*** Opening of Recorded data ***
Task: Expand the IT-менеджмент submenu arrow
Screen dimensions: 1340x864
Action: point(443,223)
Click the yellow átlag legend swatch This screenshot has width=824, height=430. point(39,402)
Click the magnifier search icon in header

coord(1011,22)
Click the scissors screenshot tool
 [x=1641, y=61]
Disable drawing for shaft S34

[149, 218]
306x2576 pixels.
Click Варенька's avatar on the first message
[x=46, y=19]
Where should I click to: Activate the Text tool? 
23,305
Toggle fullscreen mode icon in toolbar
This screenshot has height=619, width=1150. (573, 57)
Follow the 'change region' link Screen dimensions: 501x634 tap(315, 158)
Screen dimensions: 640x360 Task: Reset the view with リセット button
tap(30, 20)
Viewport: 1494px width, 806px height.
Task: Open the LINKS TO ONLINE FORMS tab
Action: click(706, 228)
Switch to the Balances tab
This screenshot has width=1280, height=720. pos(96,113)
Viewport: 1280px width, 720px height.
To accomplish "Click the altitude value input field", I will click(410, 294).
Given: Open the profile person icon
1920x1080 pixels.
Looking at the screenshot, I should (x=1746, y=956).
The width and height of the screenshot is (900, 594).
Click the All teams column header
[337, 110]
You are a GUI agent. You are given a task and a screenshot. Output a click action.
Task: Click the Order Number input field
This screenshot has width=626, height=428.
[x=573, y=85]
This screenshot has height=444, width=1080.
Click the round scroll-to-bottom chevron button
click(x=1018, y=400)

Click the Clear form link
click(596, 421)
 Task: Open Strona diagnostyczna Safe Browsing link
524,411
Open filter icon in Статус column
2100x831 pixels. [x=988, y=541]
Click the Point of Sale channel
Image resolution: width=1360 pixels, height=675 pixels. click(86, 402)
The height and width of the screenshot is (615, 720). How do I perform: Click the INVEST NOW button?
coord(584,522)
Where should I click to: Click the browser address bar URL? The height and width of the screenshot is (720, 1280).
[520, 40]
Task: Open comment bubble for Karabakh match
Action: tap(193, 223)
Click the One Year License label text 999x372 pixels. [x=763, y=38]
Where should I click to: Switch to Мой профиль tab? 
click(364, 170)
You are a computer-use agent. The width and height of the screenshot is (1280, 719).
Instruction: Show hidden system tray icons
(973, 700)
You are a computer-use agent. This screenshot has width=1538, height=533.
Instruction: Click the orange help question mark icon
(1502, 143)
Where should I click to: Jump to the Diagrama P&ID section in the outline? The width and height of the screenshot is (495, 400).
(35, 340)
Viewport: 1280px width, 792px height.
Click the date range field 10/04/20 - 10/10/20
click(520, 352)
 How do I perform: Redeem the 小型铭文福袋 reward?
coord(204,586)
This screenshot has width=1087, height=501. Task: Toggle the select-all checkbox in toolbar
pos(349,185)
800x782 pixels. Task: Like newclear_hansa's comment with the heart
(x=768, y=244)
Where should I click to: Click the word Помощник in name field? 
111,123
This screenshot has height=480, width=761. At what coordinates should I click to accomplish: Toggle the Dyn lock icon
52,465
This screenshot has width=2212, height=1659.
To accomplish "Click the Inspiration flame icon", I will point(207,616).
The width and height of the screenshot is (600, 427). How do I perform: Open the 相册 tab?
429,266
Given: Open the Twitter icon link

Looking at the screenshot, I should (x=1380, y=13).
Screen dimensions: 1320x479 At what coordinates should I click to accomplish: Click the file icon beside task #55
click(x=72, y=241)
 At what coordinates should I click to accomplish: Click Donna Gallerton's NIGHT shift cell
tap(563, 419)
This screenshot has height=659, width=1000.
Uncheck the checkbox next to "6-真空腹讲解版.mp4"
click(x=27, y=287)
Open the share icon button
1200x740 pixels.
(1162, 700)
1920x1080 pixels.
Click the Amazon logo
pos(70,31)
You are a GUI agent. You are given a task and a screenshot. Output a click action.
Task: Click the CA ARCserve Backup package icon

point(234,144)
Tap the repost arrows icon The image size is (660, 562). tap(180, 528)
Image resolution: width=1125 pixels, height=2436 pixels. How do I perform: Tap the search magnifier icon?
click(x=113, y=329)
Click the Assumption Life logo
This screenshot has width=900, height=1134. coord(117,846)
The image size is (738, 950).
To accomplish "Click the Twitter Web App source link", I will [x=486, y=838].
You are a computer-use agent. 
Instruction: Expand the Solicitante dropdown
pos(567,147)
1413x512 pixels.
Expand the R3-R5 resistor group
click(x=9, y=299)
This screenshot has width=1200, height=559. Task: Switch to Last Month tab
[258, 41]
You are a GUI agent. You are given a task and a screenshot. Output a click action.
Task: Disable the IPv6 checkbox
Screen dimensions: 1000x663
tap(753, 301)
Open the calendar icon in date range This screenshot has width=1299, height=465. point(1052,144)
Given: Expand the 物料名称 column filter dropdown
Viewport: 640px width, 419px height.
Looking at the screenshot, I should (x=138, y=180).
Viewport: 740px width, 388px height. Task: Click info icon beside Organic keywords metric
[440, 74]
*** Close of Recorded data ***
▸ Exercise details
Lines holding the word "size" are the answer; copy each one from the records above.

▸ Completed task
Tap the repost arrows icon The image size is (660, 562). tap(180, 528)
The image size is (738, 950).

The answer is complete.